QNAP’s own benchmark figures also paint a clear picture of what the RTX PRO 6000 96GB configuration is aiming to deliver. In Ollama based inference tests, the company reports up to 172 tokens per second depending on model size and quantization. The smallest tested models post the highest throughput, while larger models still remain within practical local deployment territory thanks to the large VRAM pool.
| Model | Token per second | VRAM usage |
|---|---|---|
| gpt oss 120b MXFP4 | 90 | ~63GB |
| deepseek r1 70b q4 K M | 24 | ~41GB |
| qwen3 32b q4 K M | 46 | ~21GB |
| gemma3 27b q4 K M | 54 | ~19GB |
| deepseek r1 8b q4 K M | 140 | ~7GB |
| qwen3 8b q4 K M | 172 | ~7GB |
QNAP also shared concurrent vLLM inference numbers for DeepSeek R1 Distill Qwen 7B and gpt oss 20b. The DeepSeek result scales from 79 tokens per second in a single thread to 850 tokens per second at 50 threads, although average throughput per thread naturally drops as concurrency rises. For gpt oss 20b, QNAP reports a peak of 1045 total tokens per second at 5 threads before performance tapers off at higher thread counts. These figures suggest that the system is not only being marketed as a single user local AI server, but also as a multi user inference appliance for internal enterprise services.
| DeepSeek R1 Distill Qwen 7B | Total token per second | Avg token per thread per second |
|---|---|---|
| 1 thread | 79 | 79 |
| 2 threads | 166 | 83 |
| 5 threads | 410 | 82 |
| 10 threads | 688 | 68.8 |
| 20 threads | 810 | 40.5 |
| 50 threads | 850 | 17 |
| gpt oss 20b | Total token per second | Avg token per thread per second |
|---|---|---|
| 1 thread | 218 | 218 |
| 2 threads | 340 | 170 |
| 5 threads | 1045 | 209 |
| 10 threads | 880 | 88 |
| 20 threads | 600 | 30 |
QNAP backs the system with a 5 year warranty as standard, which helps reinforce its enterprise positioning. Based on the pricing information shared, the QAI h1290FX starts at 8999 dollars for the 64GB version, rises to 13499 dollars for the 128GB model, and reaches 15999 dollars for the 256GB variant. RAM, expansion cards, and some configuration options are sold separately, which means real world deployment costs can scale notably depending on network, storage, and GPU requirements.
Overall, the QAI h1290FX is a fascinating product because it does not chase the newest server CPU platform, yet still looks compelling thanks to its modern GPU options, fast all flash design, and strong enterprise I O. For companies exploring private AI infrastructure, it presents a practical bridge between traditional NAS functionality and dedicated local inference hardware.

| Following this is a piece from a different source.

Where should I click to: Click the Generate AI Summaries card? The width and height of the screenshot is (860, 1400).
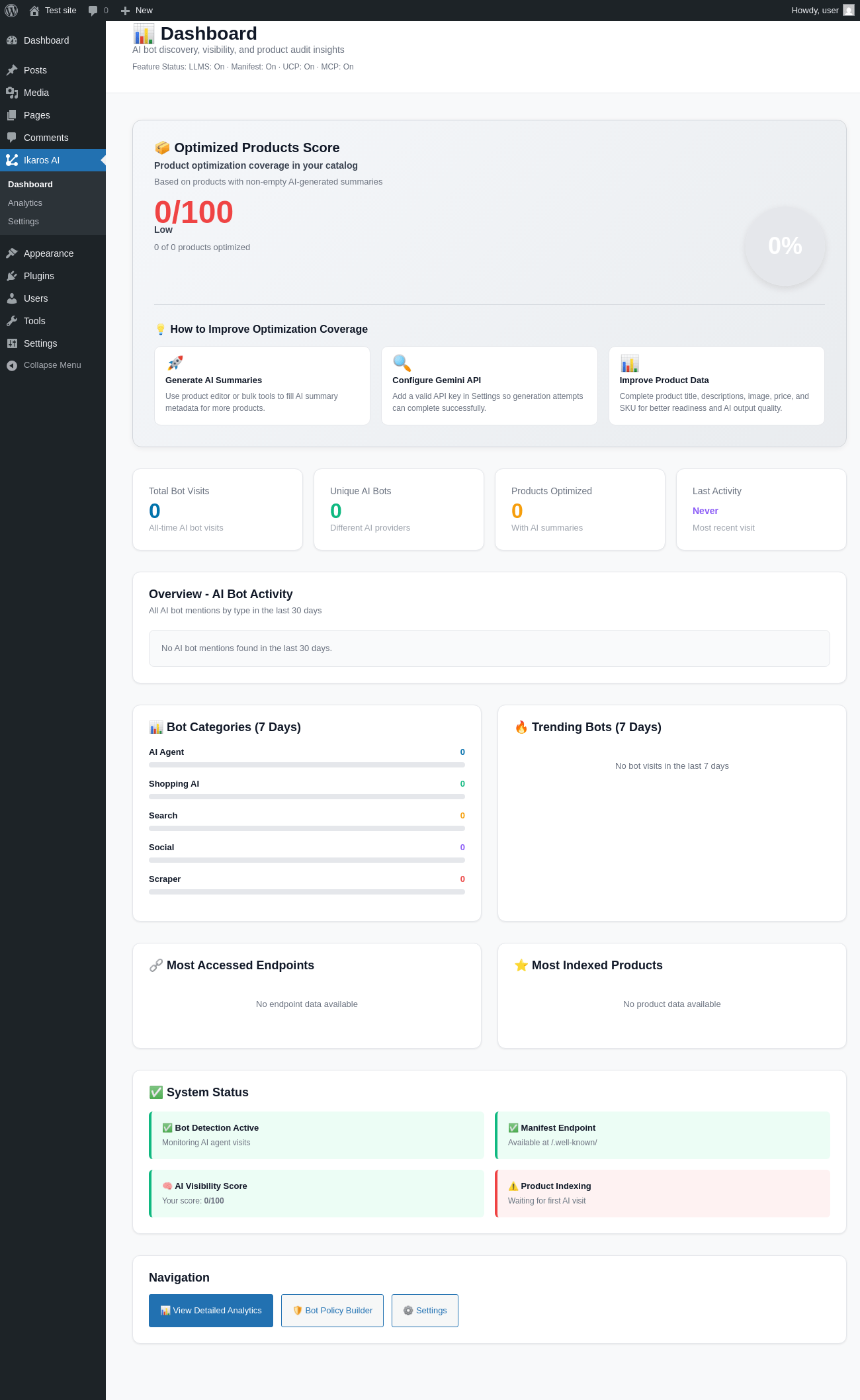pos(262,386)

In a market where AI deployments are increasingly shaped by privacy, latency, and storage demands, QNAP’s latest system looks like a serious attempt to turn edge AI into a more deployable and centralized business platform.
Would you consider a dedicated AI NAS like this for local LLM workflows, or would you still rather build a custom AI server from separate parts?